BPR: What new products or innovations is Cytiva showcasing at BIO 2024 this year?
BIO is a very important convention for Cytiva. We are really looking forward to speaking with our customers and potential customers about how we can better collaborate and work together to accelerate the development of advanced therapeutics. Just ahead of BIO, Cytiva will launch its new platform designed to accelerate the manufacture of autologous CAR-T cell therapies. The Cytiva team is excited to share more about this latest innovation at BIO.
BPR: What are you hoping to achieve from the event?
Our mission at Cytiva is to advance and accelerate the development of novel therapeutics. One of the benefits of attending BIO is that brings so many people together and provides us with the opportunity to meet and discuss ways we can work together to bring advanced therapies more patients faster.
BPR: How does Cytiva stay ahead of industry trends and developments in the life sciences industry?
Like every company, we have teams dedicated to watching, evaluating, and analyzing the industry trends. Our close relationships with our customers and our frequent communication with them provides us with insights into what is working well and the pain points in their manufacturing processes. It helps inform our business strategy and is one of the things we pride ourselves on at Cytiva.
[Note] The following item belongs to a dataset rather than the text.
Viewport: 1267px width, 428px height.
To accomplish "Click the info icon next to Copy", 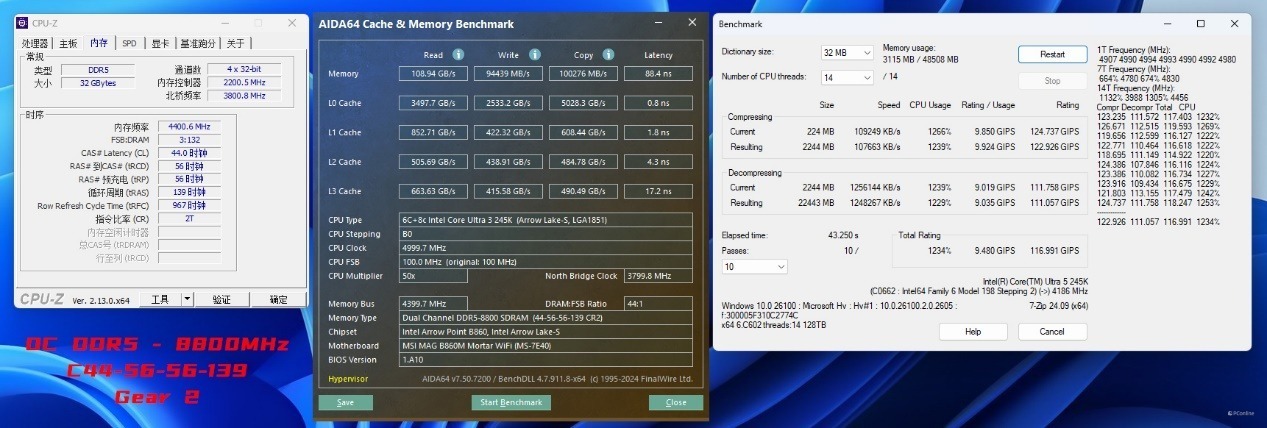I will [x=607, y=55].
BPR: What market challenges are impacting the Cytiva business?
While we believe the long-term outlook of the biotechnology market is healthy, the industry is facing some headwinds. There are the macroeconomic risks such as access to capital, higher interest rates, and inflation that are making funding more challenging for some of our customers. Then there are the biopharma-specific challenges. According to Cytiva’s Biopharma Resilience Index, a survey of 1200 global biopharma executives, industry challenges include limited technology capacity and talent shortages that are hindering biomanufacturing; nearly a quarter of respondents said finding and retaining manufacturing talent was a substantial burden; and a third of industry executives report their country is not well adapted or not all adapted to support the roll out of cell and gene therapies.
Cytiva’s Fast Trak Biomanufacturing services is one way we are helping to address capacity and talent shortages. Our portfolio of services is designed to take customers from molecule to market and anywhere in between – from process development to education and training to manufacturing. It’s one of the benefits of working with Cytiva.
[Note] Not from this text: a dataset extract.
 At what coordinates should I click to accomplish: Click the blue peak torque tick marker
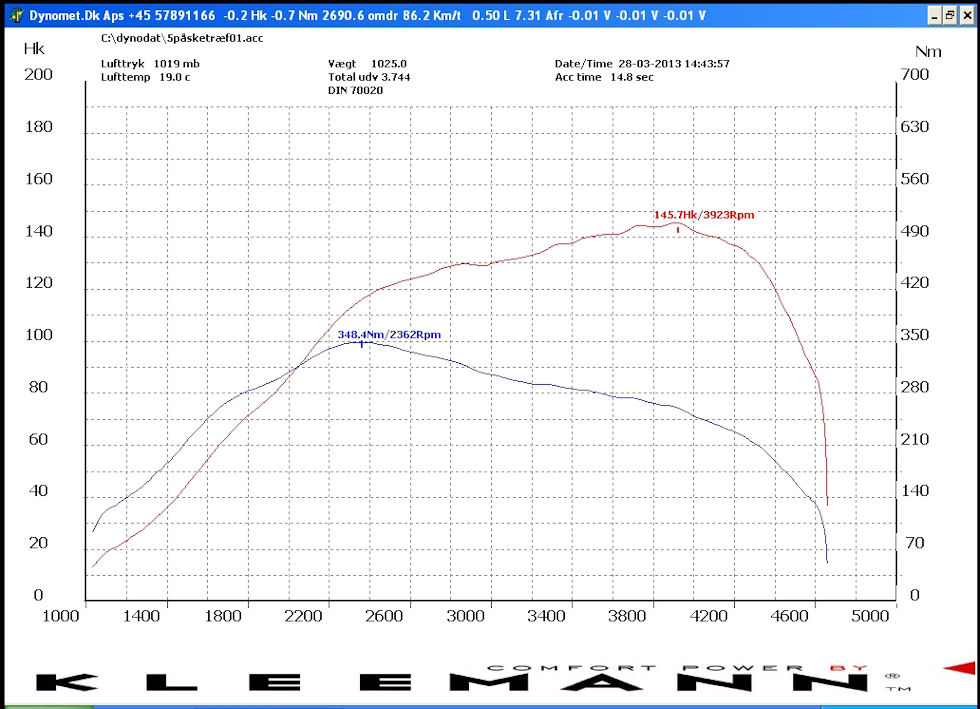coord(361,343)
BPR: Can you provide insights into any regulatory changes or compliance issues that are challenging for your customers?
Cytiva’s Biopharma Resilience Index also looked at how government policies and regulations impact the biopharma industry. Our survey shows that many executives are generally satisfied with the drug approval process, which is the final step in a year- or even decades-long development program for new therapeutics; however, they also feel that regulatory consultation during development could be more efficient and transparent. It’s one of the challenges that our customers face as they work to accelerate their go to market strategies.
BPR: Can you discuss any plans for expansion or market growth that Cytiva has in the pipeline?
At Cytiva, part of our business review includes looking where and how we can innovate from within and where it makes the most sense to collaborate externally.
BPR: What sets your company apart from competitors in the pharmaceutical industry, and what value do you offer to your customers?
Cytiva is a global provider of technologies and services that advance and accelerate the development of therapeutics. Our customers do work ranging from fundamental biological research to making life-saving vaccines, biologic drugs, novel cell and gene therapies, and new technologies, such as mRNA. Our breadth and depth of expertise, ability to scale up with our customers, services and commitment to sustainability are market differentiators and bring value to our customers.